* Document text

I found myself standing and gawping at the sheer here-ness and slight weirdness of George Scholz’s “Female Nude with Plaster Bust”. This may well be the nearest I get to knowing what it feels like to be a woman sitting in a room on her own, thinking her own thoughts. The skin is warm with the lovely, slightly dirty colour that skin really has. Forget the plaster bust, the girl is the sculpture.
There are such varied things here: the Pre-Raphaelite William Dyce almost drowning in detail, a beautiful chocolate box confection by Louis Gauffier of Pygmalion watching his stone Galatea bloom into flesh – not a great painting but who cares.
Near the Titian is a Euan Uglow. There is no sculpture in it and there does not need to be. Although different in temperament to the Scholz, the naked woman in dabs of thin paint in “The Lightest Painting on Earth” is a becoming presence. It is helped by not being overlit. One evening years ago I sat not so enamoured for longer than I intended with one of his early pictures, a painting of a pregnant girl. I think I was meant to be listening to a lecture. As the light grew dimmer and the girl became more real and heavier, I realised I had misjudged the artist.

* Written task 1
From the art review, write out the passage from "Near the Titian" up to and including "misjudged the artist.".
* Written task 2
In the art review, what is the title of the Euan Uglow painting that hangs near the Titian?

* Provided material
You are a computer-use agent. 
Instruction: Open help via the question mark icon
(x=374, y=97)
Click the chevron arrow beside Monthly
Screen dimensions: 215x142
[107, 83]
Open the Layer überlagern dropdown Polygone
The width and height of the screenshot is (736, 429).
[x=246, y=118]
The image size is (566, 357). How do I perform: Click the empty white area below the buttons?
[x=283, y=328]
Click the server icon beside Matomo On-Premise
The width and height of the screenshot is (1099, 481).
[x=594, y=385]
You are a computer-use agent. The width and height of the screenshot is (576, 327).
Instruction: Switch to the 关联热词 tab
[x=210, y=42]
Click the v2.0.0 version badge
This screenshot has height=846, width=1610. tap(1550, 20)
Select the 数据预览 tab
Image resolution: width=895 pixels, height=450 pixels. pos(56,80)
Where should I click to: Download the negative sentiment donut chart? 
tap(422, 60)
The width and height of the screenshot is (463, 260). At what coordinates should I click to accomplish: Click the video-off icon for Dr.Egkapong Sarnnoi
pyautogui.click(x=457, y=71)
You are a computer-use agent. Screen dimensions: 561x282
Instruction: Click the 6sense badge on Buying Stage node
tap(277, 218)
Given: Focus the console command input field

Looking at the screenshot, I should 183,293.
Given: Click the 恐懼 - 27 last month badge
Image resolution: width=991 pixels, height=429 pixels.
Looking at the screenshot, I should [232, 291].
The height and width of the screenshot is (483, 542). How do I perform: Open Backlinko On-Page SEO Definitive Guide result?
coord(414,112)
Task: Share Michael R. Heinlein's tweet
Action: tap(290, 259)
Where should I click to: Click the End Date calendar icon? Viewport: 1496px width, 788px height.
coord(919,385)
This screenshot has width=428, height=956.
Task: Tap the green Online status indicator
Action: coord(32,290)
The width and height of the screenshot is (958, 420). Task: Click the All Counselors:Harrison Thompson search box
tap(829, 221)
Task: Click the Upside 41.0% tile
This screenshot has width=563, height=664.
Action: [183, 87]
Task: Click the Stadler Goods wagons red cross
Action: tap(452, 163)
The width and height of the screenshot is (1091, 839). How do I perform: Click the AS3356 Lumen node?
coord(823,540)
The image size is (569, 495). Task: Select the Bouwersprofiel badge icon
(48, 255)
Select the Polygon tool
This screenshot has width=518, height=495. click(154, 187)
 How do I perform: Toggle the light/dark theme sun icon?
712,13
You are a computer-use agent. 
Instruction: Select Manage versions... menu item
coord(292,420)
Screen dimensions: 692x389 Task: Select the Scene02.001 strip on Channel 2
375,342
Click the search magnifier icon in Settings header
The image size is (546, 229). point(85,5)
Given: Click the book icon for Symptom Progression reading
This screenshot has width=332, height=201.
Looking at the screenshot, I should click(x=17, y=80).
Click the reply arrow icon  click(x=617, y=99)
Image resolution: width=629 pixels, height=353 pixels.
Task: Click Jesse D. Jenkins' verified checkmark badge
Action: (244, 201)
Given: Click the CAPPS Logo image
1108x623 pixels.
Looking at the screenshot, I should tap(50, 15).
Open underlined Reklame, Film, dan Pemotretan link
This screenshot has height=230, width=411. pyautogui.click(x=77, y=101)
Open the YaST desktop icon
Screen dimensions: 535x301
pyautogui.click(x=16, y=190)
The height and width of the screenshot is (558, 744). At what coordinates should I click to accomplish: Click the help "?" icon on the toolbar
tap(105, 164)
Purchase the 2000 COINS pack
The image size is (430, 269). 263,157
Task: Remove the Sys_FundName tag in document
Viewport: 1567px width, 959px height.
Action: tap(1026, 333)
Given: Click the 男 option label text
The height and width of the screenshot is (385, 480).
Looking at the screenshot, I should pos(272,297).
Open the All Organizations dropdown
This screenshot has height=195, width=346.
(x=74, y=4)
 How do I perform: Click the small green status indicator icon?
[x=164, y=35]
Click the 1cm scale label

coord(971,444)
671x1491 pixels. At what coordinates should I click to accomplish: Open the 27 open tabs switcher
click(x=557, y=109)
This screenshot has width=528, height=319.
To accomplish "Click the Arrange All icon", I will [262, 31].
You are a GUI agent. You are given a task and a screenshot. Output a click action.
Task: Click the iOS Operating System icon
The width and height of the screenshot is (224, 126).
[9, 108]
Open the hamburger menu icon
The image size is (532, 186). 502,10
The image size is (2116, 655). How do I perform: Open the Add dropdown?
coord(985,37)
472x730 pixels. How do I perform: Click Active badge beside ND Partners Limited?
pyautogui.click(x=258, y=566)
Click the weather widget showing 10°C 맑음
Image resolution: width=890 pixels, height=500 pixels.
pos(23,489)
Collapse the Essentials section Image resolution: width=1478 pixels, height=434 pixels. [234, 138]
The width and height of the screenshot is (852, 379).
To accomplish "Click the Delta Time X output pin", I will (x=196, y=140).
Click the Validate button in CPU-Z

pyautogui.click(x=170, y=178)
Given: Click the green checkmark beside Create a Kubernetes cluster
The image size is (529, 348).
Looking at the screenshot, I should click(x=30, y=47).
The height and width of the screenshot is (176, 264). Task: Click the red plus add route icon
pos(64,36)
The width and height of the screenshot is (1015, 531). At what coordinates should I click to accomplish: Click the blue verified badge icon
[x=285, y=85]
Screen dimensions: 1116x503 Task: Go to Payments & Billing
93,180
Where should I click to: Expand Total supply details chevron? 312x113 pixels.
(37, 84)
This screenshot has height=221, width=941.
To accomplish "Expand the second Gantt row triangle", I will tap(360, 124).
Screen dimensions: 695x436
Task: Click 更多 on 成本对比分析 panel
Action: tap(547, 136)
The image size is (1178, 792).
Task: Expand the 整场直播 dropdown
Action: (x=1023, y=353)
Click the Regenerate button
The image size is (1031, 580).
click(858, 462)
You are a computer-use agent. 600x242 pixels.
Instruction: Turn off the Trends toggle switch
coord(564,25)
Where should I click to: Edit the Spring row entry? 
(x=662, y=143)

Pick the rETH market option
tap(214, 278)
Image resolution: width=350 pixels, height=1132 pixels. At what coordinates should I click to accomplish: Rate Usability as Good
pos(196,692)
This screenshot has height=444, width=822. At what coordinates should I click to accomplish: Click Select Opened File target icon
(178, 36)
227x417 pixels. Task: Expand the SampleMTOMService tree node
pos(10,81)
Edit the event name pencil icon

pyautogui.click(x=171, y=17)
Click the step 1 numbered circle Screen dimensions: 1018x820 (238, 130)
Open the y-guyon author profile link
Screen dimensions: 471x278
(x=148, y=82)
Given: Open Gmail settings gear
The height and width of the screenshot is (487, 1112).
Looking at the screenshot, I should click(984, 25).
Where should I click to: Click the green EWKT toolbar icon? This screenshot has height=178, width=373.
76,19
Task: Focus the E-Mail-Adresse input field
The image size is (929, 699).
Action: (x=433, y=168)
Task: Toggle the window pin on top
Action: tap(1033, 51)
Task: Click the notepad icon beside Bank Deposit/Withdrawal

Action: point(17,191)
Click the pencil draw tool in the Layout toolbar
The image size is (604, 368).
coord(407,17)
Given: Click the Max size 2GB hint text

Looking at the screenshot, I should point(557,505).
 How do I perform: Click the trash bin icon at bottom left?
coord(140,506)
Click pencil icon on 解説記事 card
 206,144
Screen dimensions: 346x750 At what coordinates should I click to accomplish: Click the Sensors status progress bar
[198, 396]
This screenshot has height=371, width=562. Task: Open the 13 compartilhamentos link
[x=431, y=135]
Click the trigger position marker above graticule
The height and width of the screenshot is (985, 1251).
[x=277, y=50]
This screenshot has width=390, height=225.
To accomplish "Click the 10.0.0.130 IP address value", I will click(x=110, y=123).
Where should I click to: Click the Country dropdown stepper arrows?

* Exercise output 1
Near the Titian is a Euan Uglow. There is no sculpture in it and there does not need to be. Although different in temperament to the Scholz, the naked woman in dabs of thin paint in “The Lightest Painting on Earth” is a becoming presence. It is helped by not being overlit. One evening years ago I sat not so enamoured for longer than I intended with one of his early pictures, a painting of a pregnant girl. I think I was meant to be listening to a lecture. As the light grew dimmer and the girl became more real and heavier, I realised I had misjudged the artist.

* Exercise output 2
"The Lightest Painting on Earth"